=== Data section ===
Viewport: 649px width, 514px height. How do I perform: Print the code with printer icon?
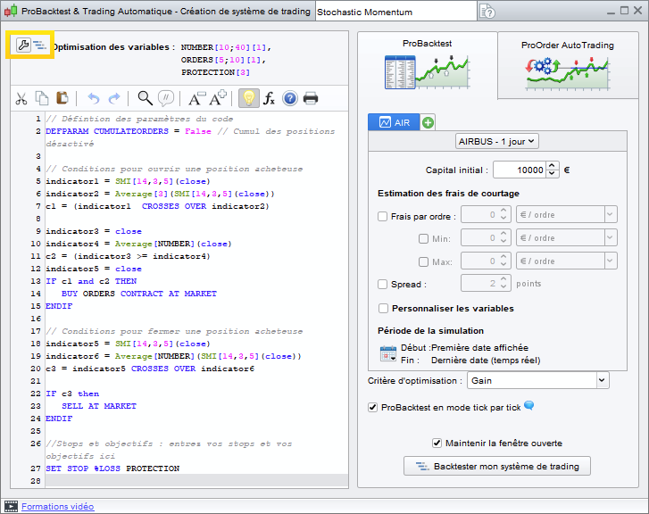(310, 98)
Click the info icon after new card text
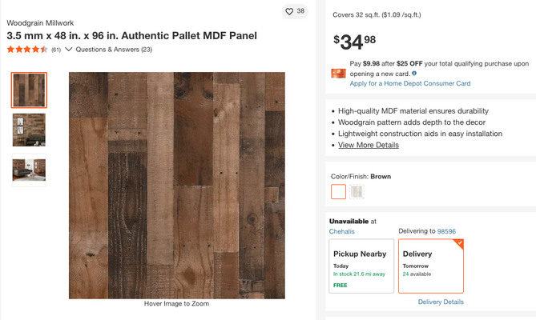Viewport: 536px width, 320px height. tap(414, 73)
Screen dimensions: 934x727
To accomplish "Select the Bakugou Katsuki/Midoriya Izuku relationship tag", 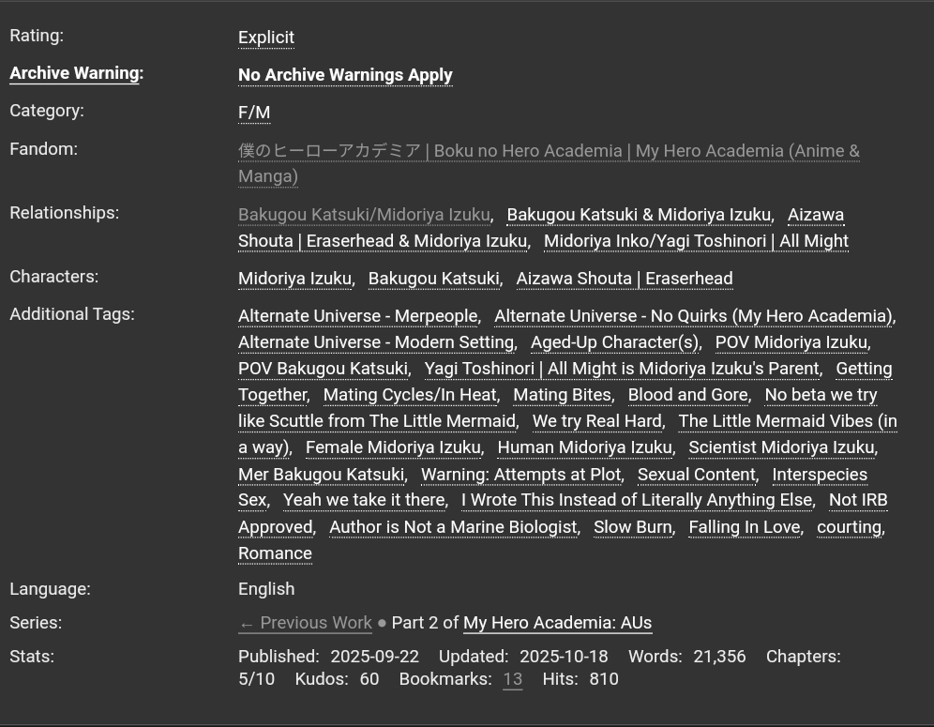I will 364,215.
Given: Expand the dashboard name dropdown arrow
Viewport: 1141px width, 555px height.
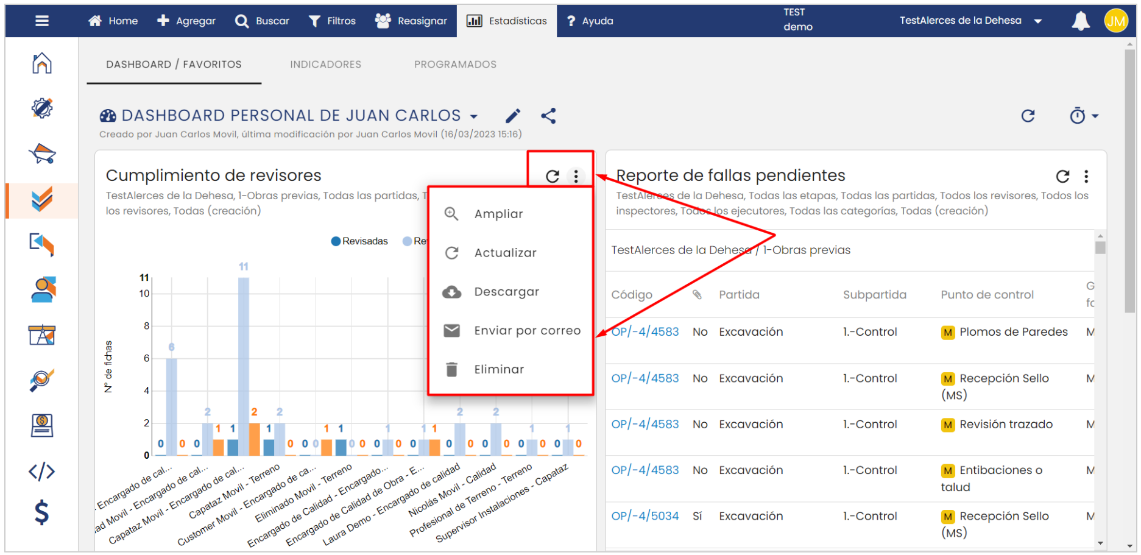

=== The problem ===
Your task is to set down exactly the lines that run from the line holding "Given: Expand the" through the close of the entries, including both ends. Pictures stay out.

=== Expected answer ===
Given: Expand the dashboard name dropdown arrow
Viewport: 1141px width, 555px height.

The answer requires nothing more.